What is expected: The expected output is each line from the one containing "Viewport: 690px width, 369px" to the last line of the data below, set down exactly, minus the pictures.

Record excerpts:
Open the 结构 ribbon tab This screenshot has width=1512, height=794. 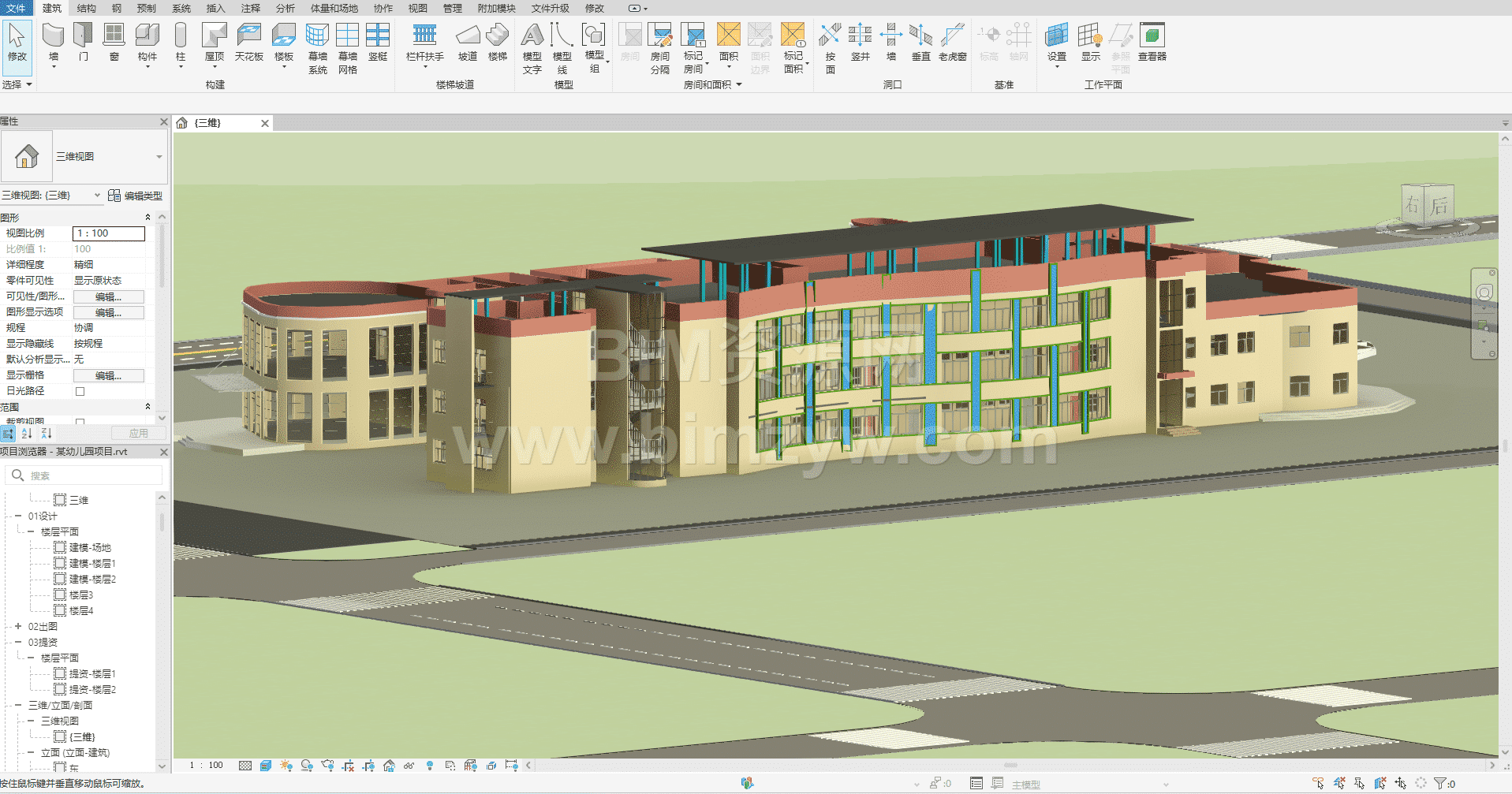(87, 8)
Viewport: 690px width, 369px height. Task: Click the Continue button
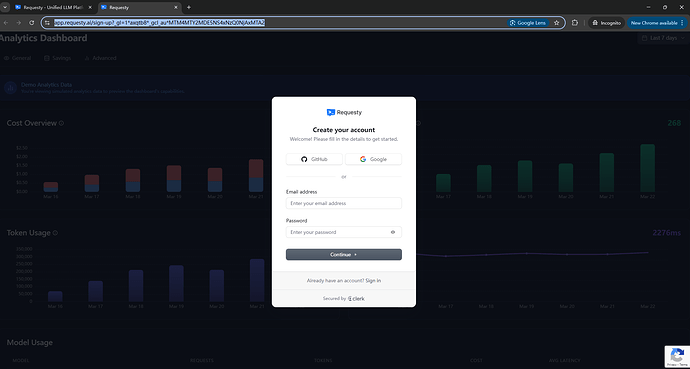(x=344, y=255)
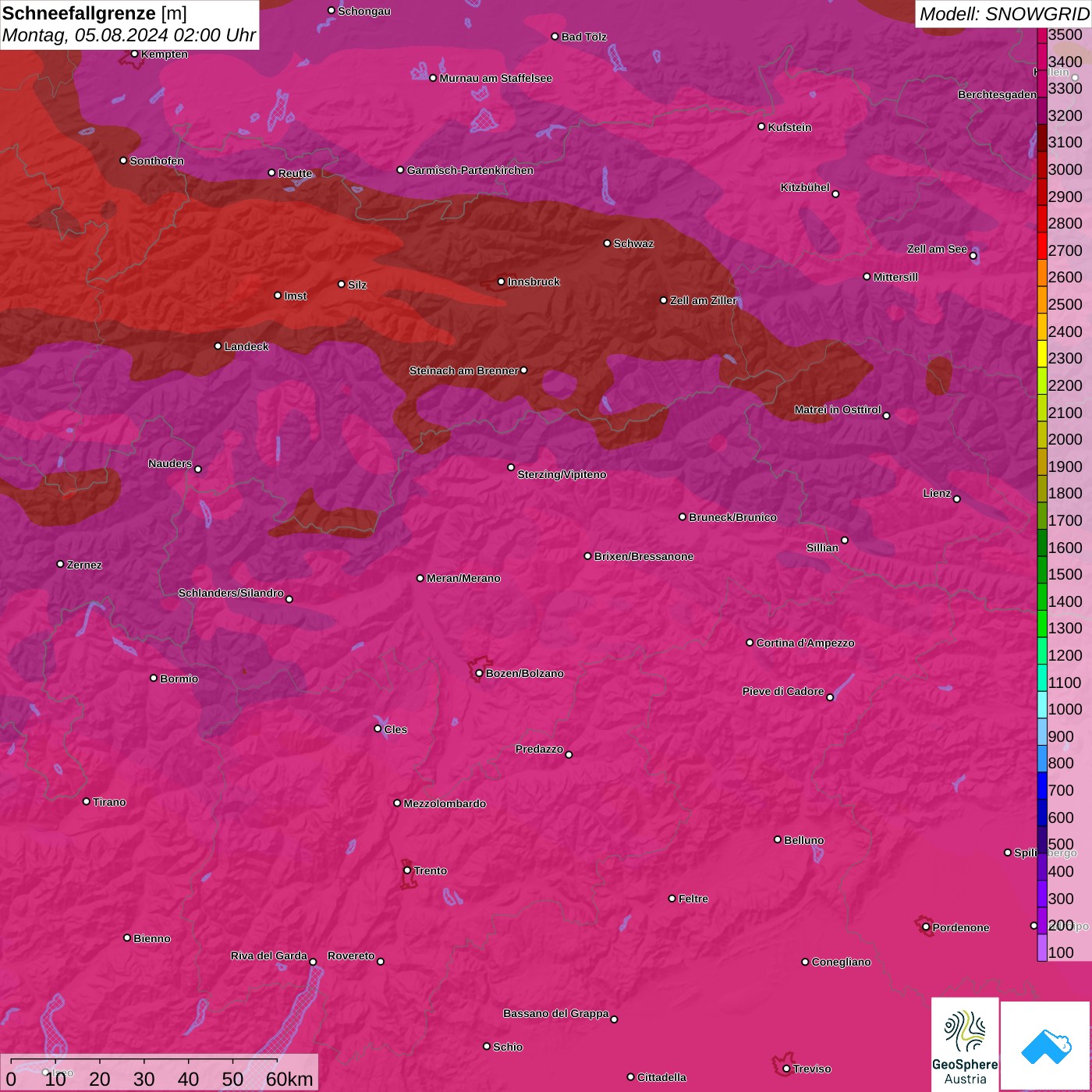
Task: Click the blue diamond cloud logo
Action: coord(1045,1045)
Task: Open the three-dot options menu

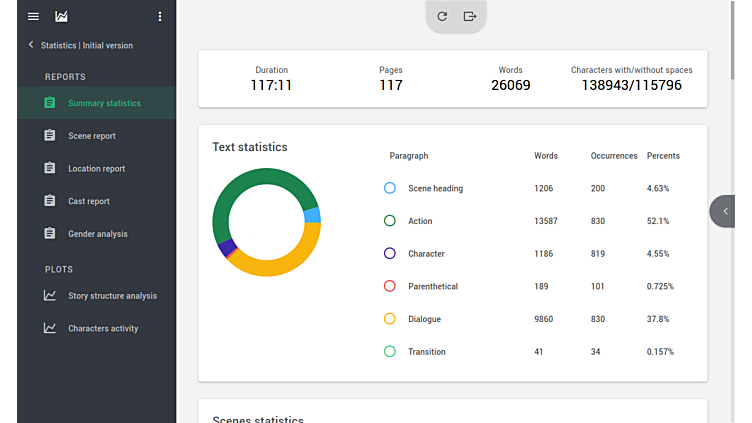Action: (160, 16)
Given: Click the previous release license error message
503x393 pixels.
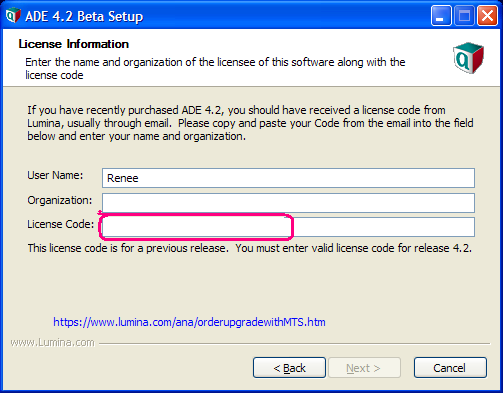Looking at the screenshot, I should click(250, 248).
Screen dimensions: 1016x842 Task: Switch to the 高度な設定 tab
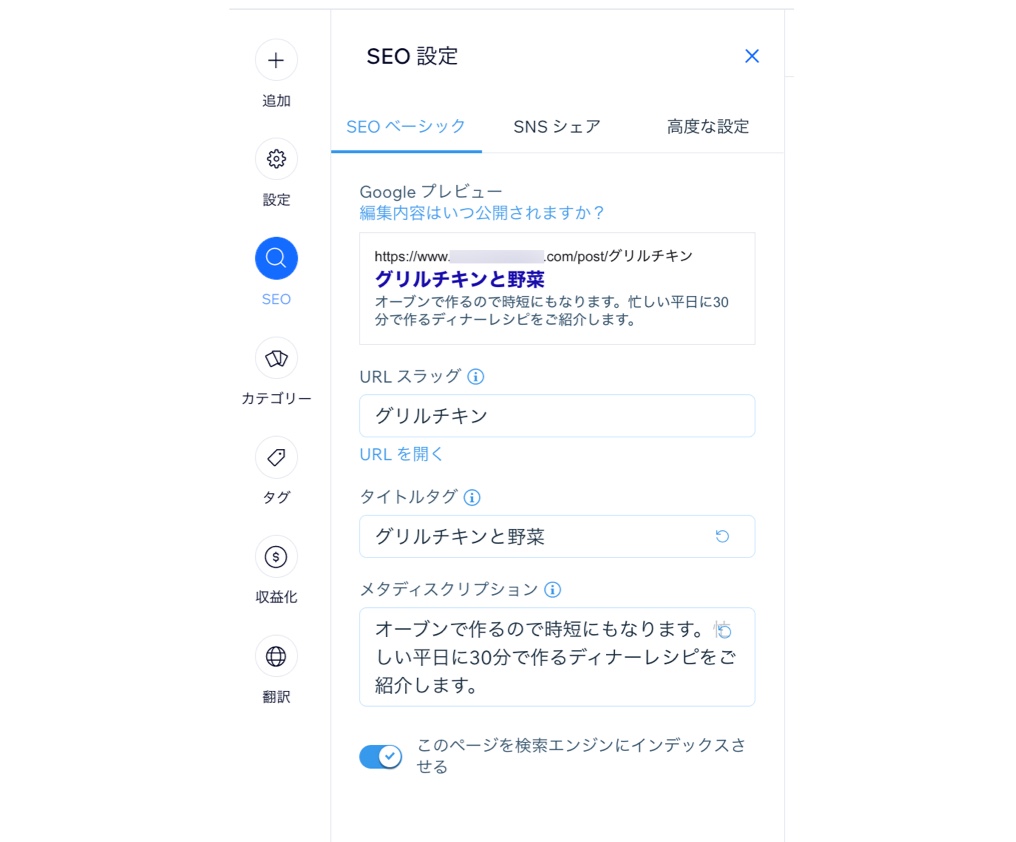pyautogui.click(x=708, y=127)
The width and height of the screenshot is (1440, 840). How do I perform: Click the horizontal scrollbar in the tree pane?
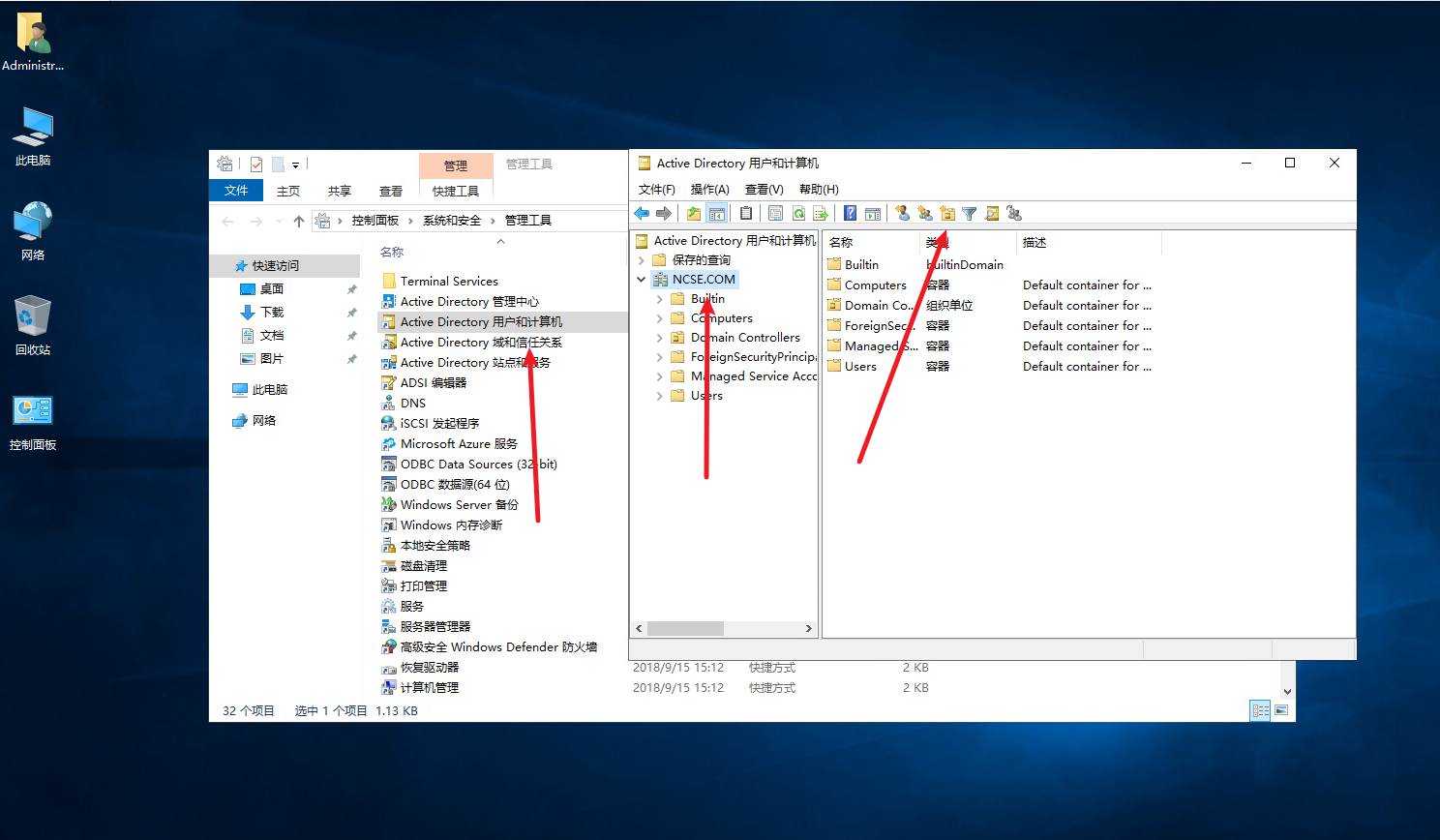[x=685, y=629]
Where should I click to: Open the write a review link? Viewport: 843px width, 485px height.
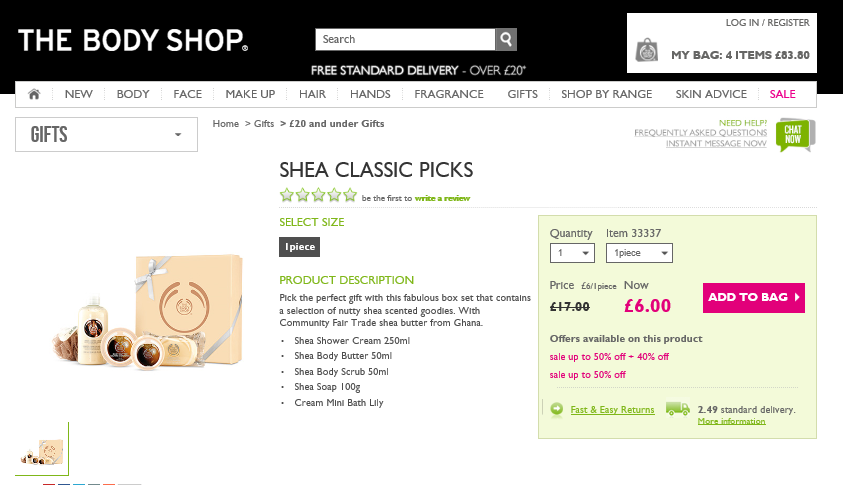click(442, 198)
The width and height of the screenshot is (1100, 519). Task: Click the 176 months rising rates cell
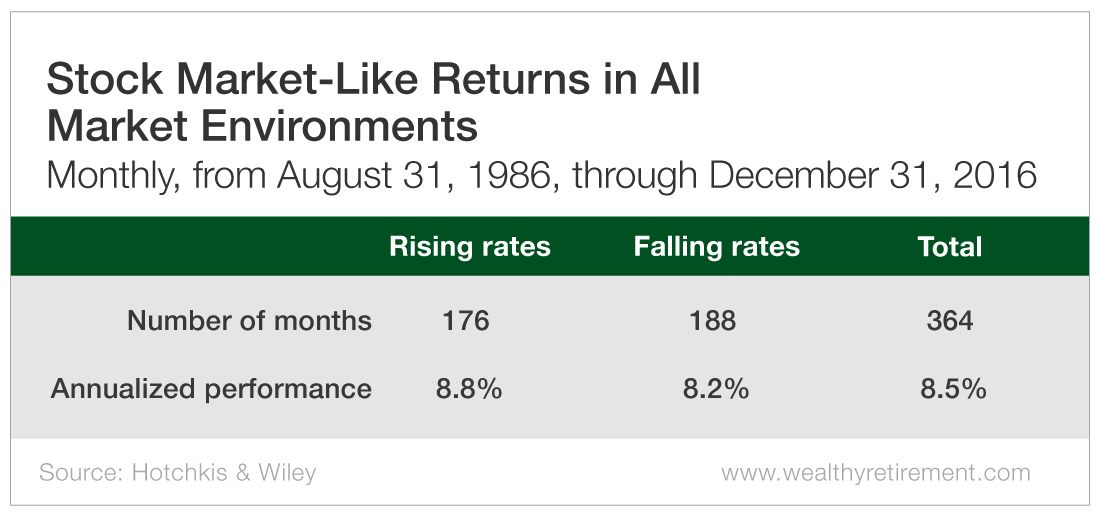pos(465,321)
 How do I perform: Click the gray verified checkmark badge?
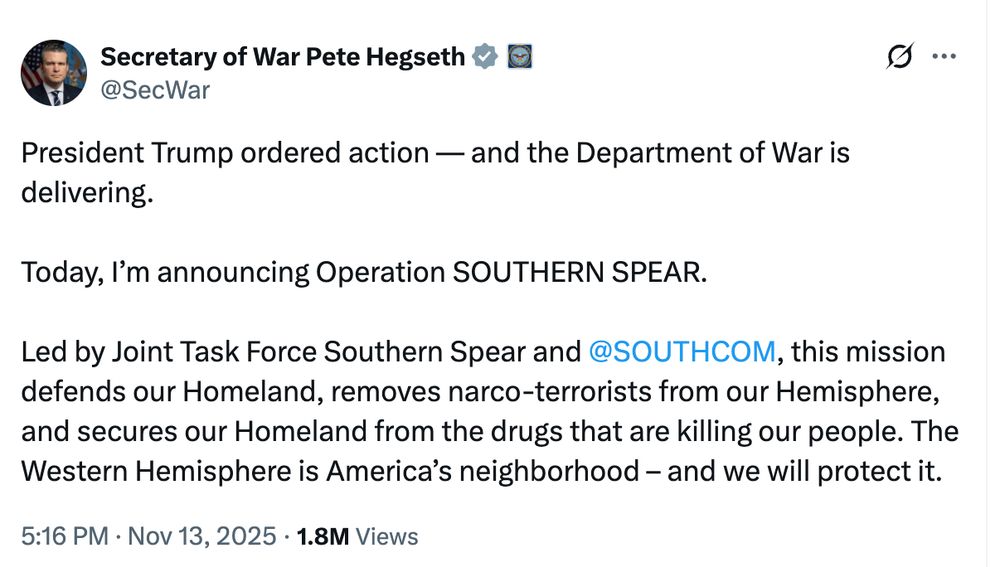click(x=484, y=57)
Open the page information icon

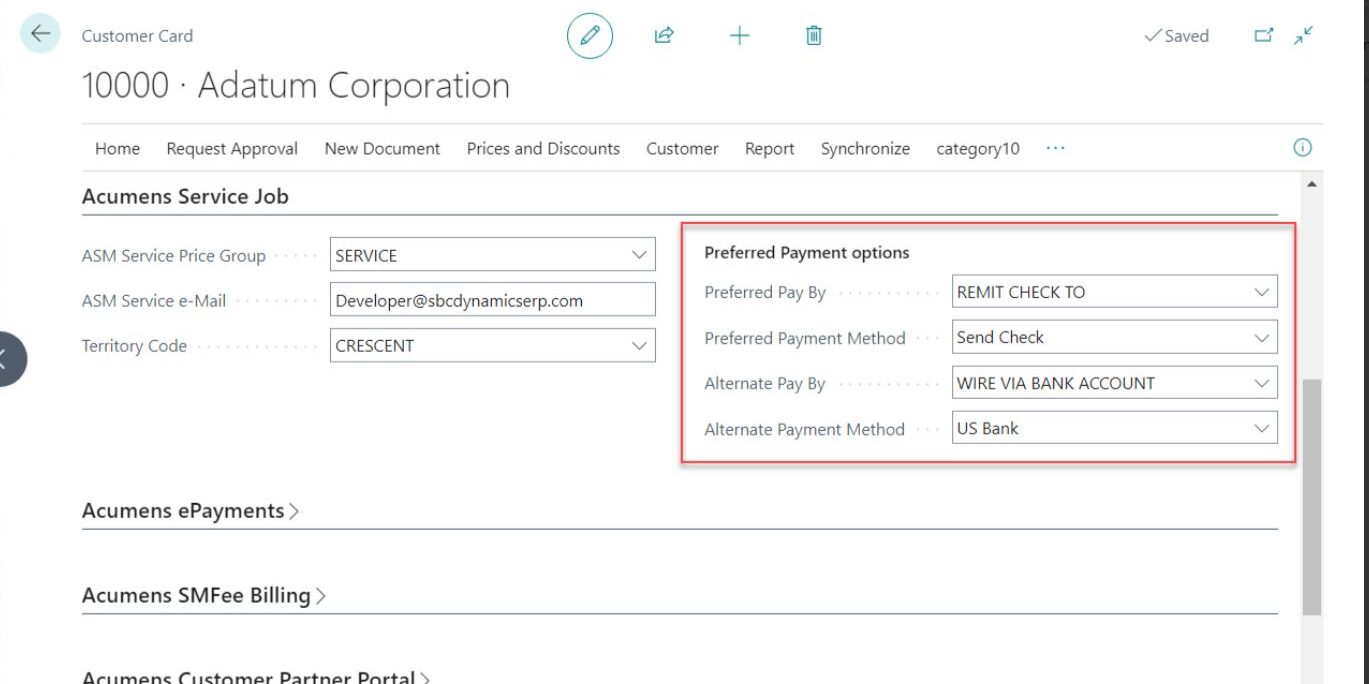[x=1302, y=147]
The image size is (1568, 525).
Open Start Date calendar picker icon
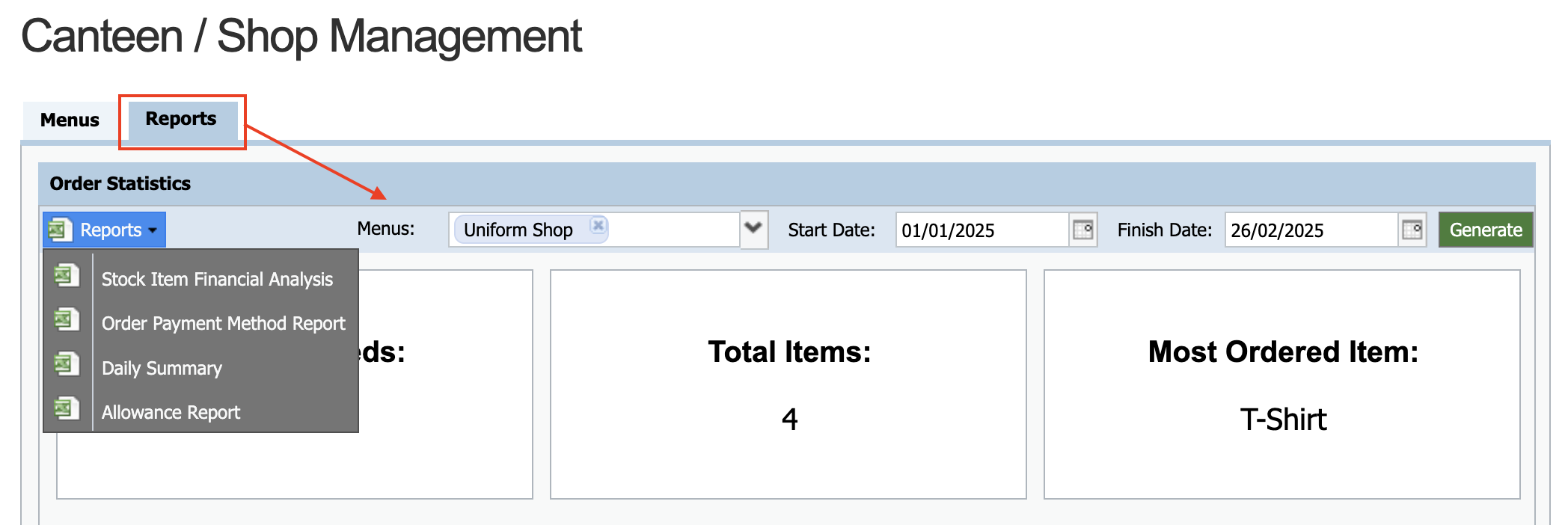[1083, 230]
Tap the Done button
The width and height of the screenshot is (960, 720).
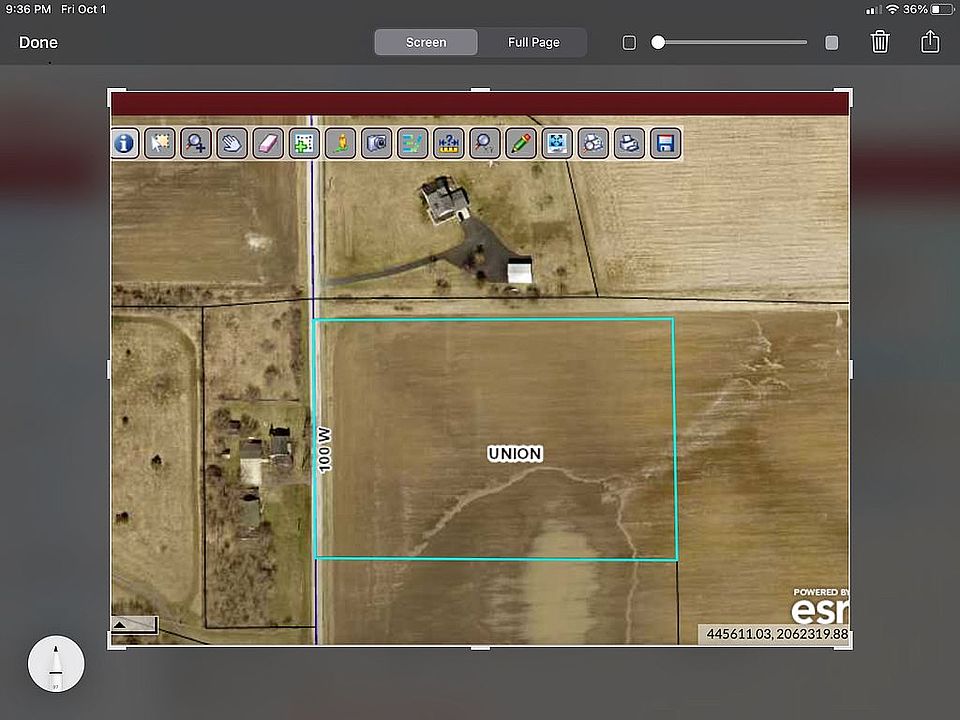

Task solution:
Viewport: 690px width, 369px height. Task: Click the Continue button
(x=344, y=255)
Task: Click the blue diamond cloud logo
Action: coord(1045,1045)
Task: Open the three-dot options menu

Action: (160, 16)
Given: Click the previous release license error message
503x393 pixels.
Looking at the screenshot, I should click(250, 248).
Screen dimensions: 1016x842 Task: Switch to the 高度な設定 tab
pyautogui.click(x=708, y=127)
The width and height of the screenshot is (1440, 840). How do I perform: Click the horizontal scrollbar in the tree pane?
[x=685, y=629]
Where should I click to: Open the write a review link? Viewport: 843px width, 485px height.
click(442, 198)
The width and height of the screenshot is (1100, 519). Task: Click the 176 months rising rates cell
pos(465,321)
 How do I perform: Click the gray verified checkmark badge?
click(x=484, y=57)
Open the page information icon

[x=1302, y=147]
The image size is (1568, 525).
Open Start Date calendar picker icon
[1083, 230]
Tap the Done button
The width and height of the screenshot is (960, 720).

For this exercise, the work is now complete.